How to search and delete specific lines from a parquet file in pyspark? (data purge)


I'm starting a project to adjust the data lake for the specific purge of data, to comply with data privacy legislation.

Basically the owner of the data opens a call requesting the deletion of records for a specific user, and I need to sweep all AWS S3 bucktes by checking all parquet files and delete this specific record from all parquet files in my data lake.

Has anyone developed a similar project in python or pyspark?

Can you suggest what would be the good market practice for this case?

Today what I'm doing is reading all the parquet files, throwing it to a dataframe , filtering that dataframe excluding the current record, and rewriting the partition where that record was. This solution even works, but to purge where I need to look at a 5-year history, the processing is very heavy.

Can anyone suggest me a more practical solution?

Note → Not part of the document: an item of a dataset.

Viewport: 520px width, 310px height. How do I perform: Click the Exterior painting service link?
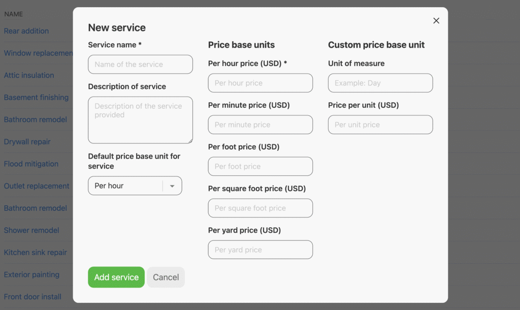(x=31, y=275)
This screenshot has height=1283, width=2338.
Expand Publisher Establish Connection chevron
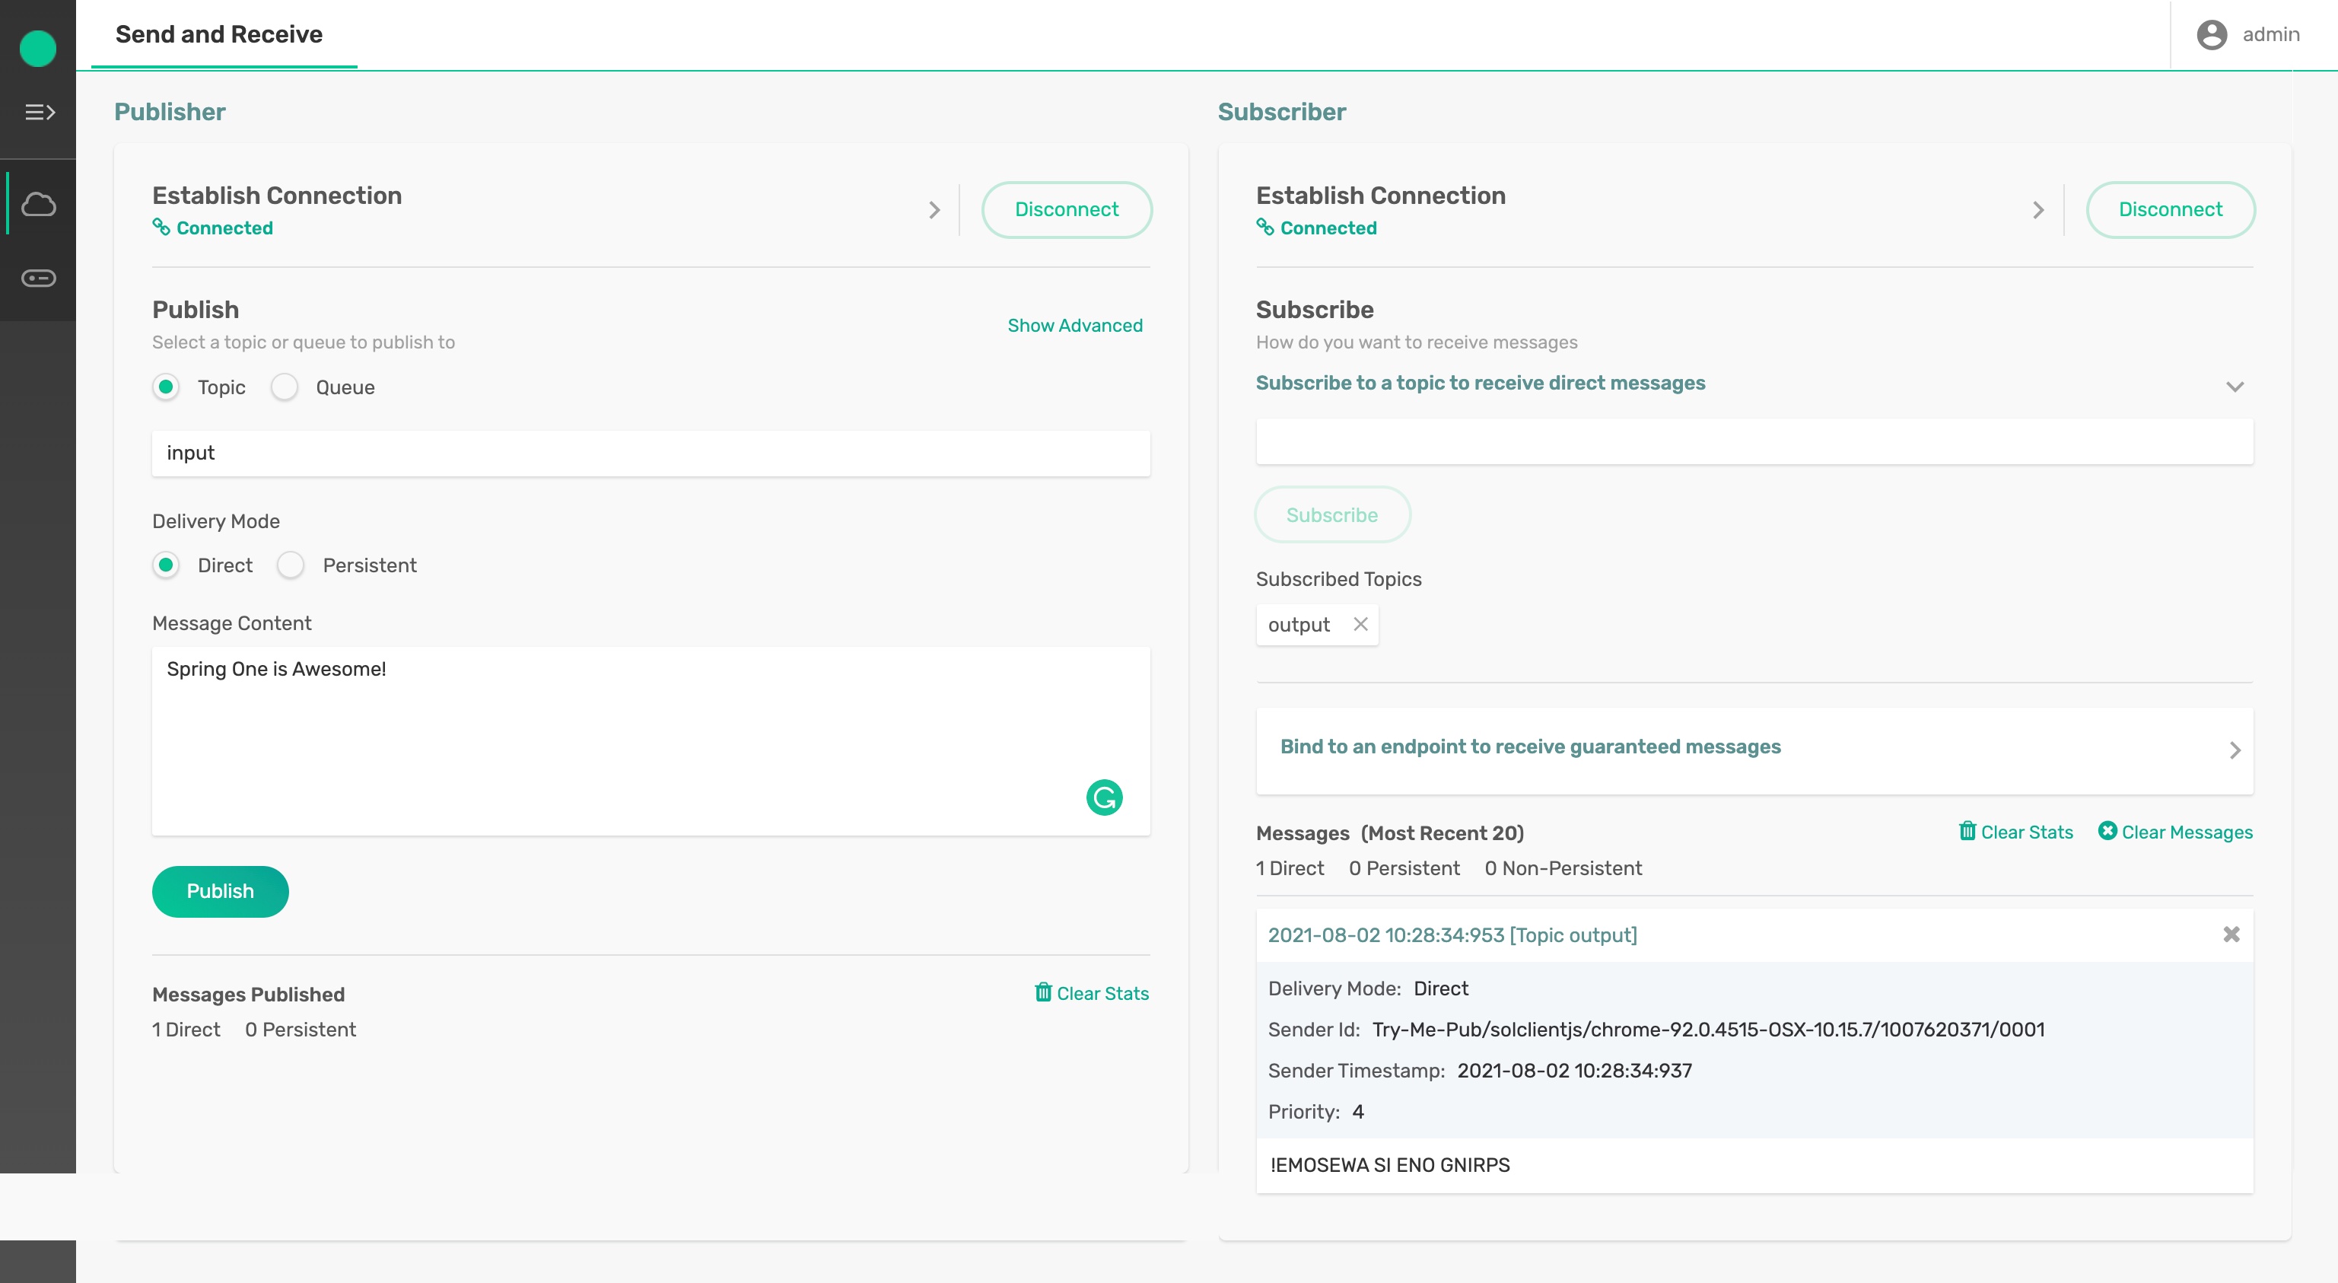(x=934, y=211)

remembering that my parquet files are in AWS S3, there are Athena tables, and my script will run in EMR (Pyspark)

Thanks


Solution

  • Try using Athena iceberg tables as Iceberg tables are ACID compliant. I believe this is good practice for Athena and delete/update specific rows in S3.

    Example:

    Step1:Create iceberg table.

    CREATE TABLE iceberg_table (
      id int,
      data string,
      category string) 
    PARTITIONED BY (category, bucket(16,id)) 
    LOCATION 's3://DOC-EXAMPLE-BUCKET/iceberg-folder' 
    TBLPROPERTIES (
      'table_type'='ICEBERG',
      'format'='parquet',
      'write_target_data_file_size_bytes'='536870912'
    );
    

    Step2 :

    1. Load the data from your existing table into Iceberg table.

    2. Then try out your requirements here and convert all your parquet tables as iceberg tables.

    3. Optimize the table to get optimal performance.